▶ **Texto em estudo**:
———

O pastor alemão, pode apresentar predisposição genética para problemas articulares, como displasia de quadril e cotovelo. Essas condições podem limitar a mobilidade do animal e comprometer sua capacidade de atuar. Para prevenir complicações, é recomendado o uso de alimentos enriquecidos com condroprotetores ao longo da vida do cão.
Conforme Giovane, a alimentação dos cães policiais deve ser balanceada para evitar o ganho de peso excessivo, já que a agilidade e o condicionamento físico são essenciais para seu desempenho. Dietas específicas ajudam a manter a massa muscular sem comprometer a mobilidade.
Vermifugação e vacinação
Os cães policiais, assim como qualquer outro animal, podem ser portadores de zoonoses. Por isso, a desverminação e o controle de ectoparasitas devem ser realizados periodicamente.
Segundo o veterinário, a vacinação também deve ser seguida, pois algumas doenças infecciosas, como cinomose e tosse dos canis, podem afetar o sistema olfatório e neurológico, prejudicando a capacidade de reconhecimento de odores, uma habilidade essencial para esses cães.
Aposentadoria e longevidade
O médico veterinário Giovane explica que o estresse e a carga de trabalho intensa podem exigir uma aposentadoria antecipada. Embora a expectativa de vida de raças grandes varie entre 10 e 12 anos, hoje não é raro encontrar cães policiais que chegam aos 14 ou 15 anos com os devidos cuidados.
No entanto, de acordo com Giovane, cães de grande porte têm maior propensão a desenvolver doenças cardíacas, tumores e problemas imunomediados mais precocemente do que cães menores.
Garantir um acompanhamento veterinário contínuo e uma rotina de cuidados adequada é essencial para que esses animais tenham uma vida longa e saudável, tanto durante sua atuação profissional quanto após a aposentadoria.

———

▶ **Conjunto de registros**:
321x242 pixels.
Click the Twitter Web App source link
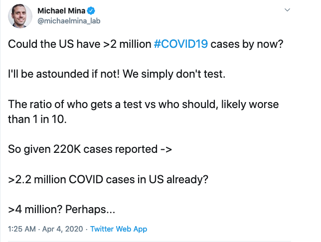[119, 229]
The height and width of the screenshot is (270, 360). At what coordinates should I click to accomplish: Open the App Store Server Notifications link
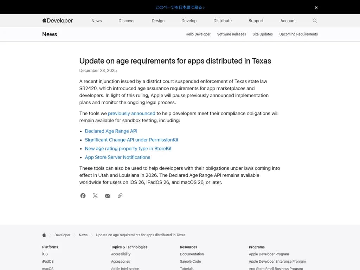(x=117, y=158)
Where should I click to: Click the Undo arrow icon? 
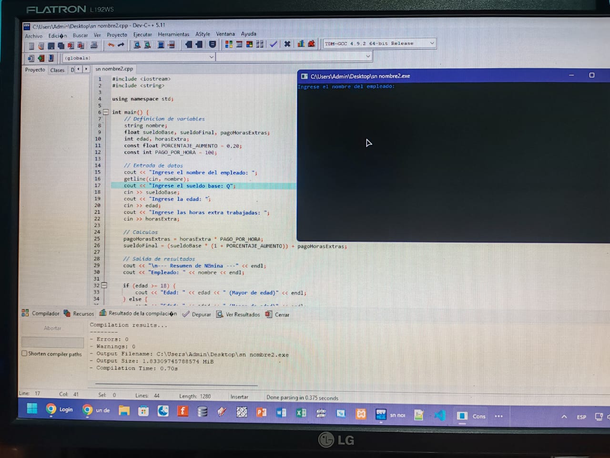click(x=111, y=45)
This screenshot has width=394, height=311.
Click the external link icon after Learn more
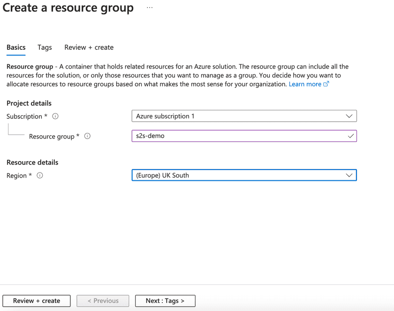[x=326, y=84]
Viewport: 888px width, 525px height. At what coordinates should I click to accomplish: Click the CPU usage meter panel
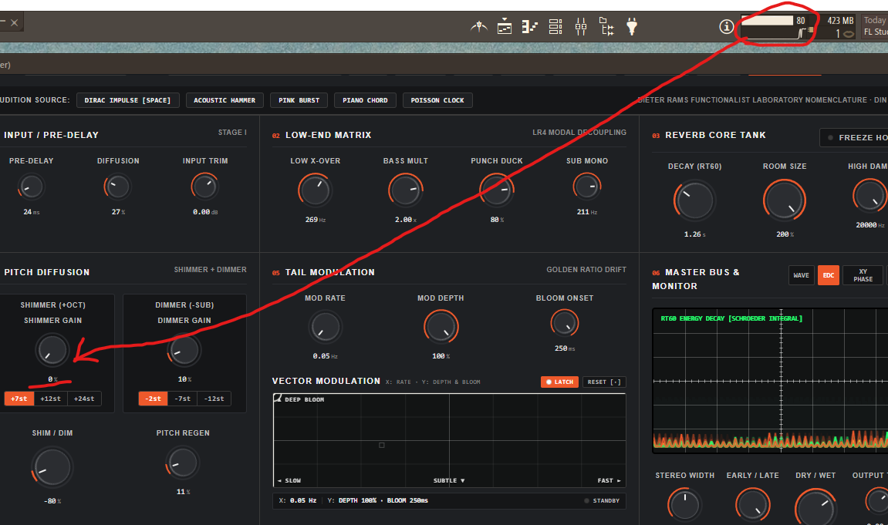778,27
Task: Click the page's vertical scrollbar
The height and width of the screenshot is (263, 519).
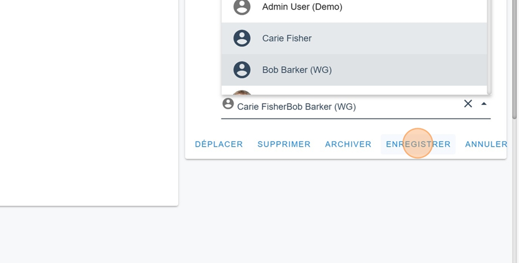Action: pos(514,59)
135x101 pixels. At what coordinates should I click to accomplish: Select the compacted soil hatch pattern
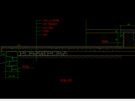point(69,57)
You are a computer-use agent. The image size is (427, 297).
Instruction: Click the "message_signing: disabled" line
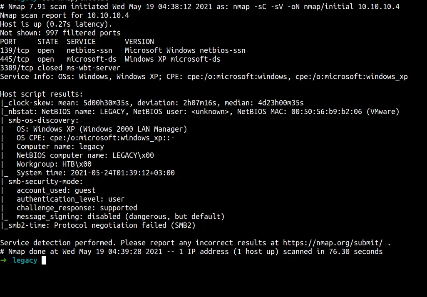[120, 217]
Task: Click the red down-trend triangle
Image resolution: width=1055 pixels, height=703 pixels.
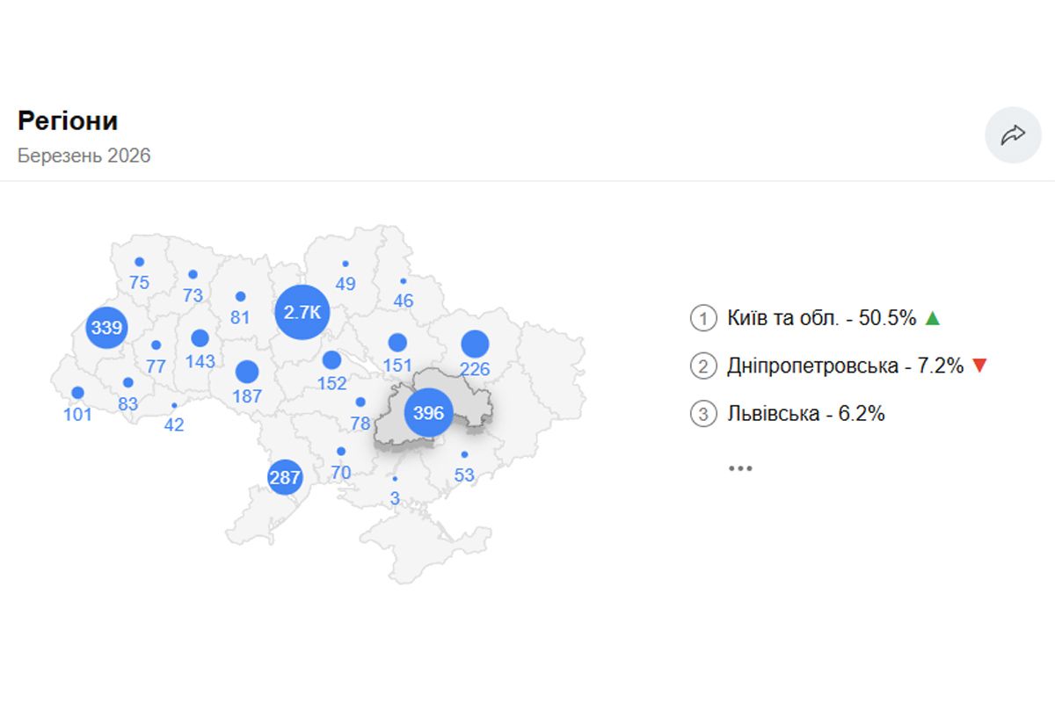Action: (980, 366)
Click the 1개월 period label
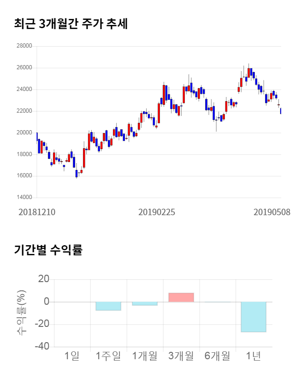Image resolution: width=295 pixels, height=374 pixels. pos(145,356)
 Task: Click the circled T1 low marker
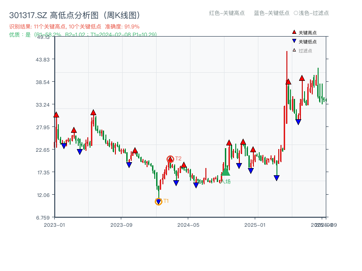158,201

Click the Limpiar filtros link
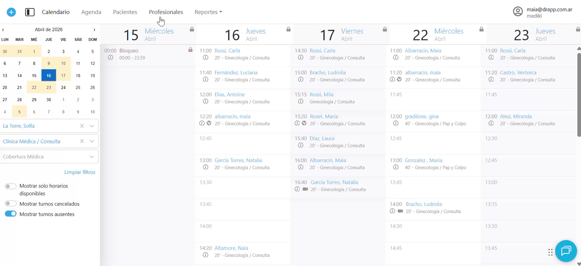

———

▶ **Requisito**: Transcreva, por favor, o trecho do texto sobre os cuidados com cães policiais que se inicia nas palavras "O pastor alemão, pode" e se encerra em "ser realizados periodicamente.".

▶ **Resolução do problema**:
O pastor alemão, pode apresentar predisposição genética para problemas articulares, como displasia de quadril e cotovelo. Essas condições podem limitar a mobilidade do animal e comprometer sua capacidade de atuar. Para prevenir complicações, é recomendado o uso de alimentos enriquecidos com condroprotetores ao longo da vida do cão.
Conforme Giovane, a alimentação dos cães policiais deve ser balanceada para evitar o ganho de peso excessivo, já que a agilidade e o condicionamento físico são essenciais para seu desempenho. Dietas específicas ajudam a manter a massa muscular sem comprometer a mobilidade.
Vermifugação e vacinação
Os cães policiais, assim como qualquer outro animal, podem ser portadores de zoonoses. Por isso, a desverminação e o controle de ectoparasitas devem ser realizados periodicamente.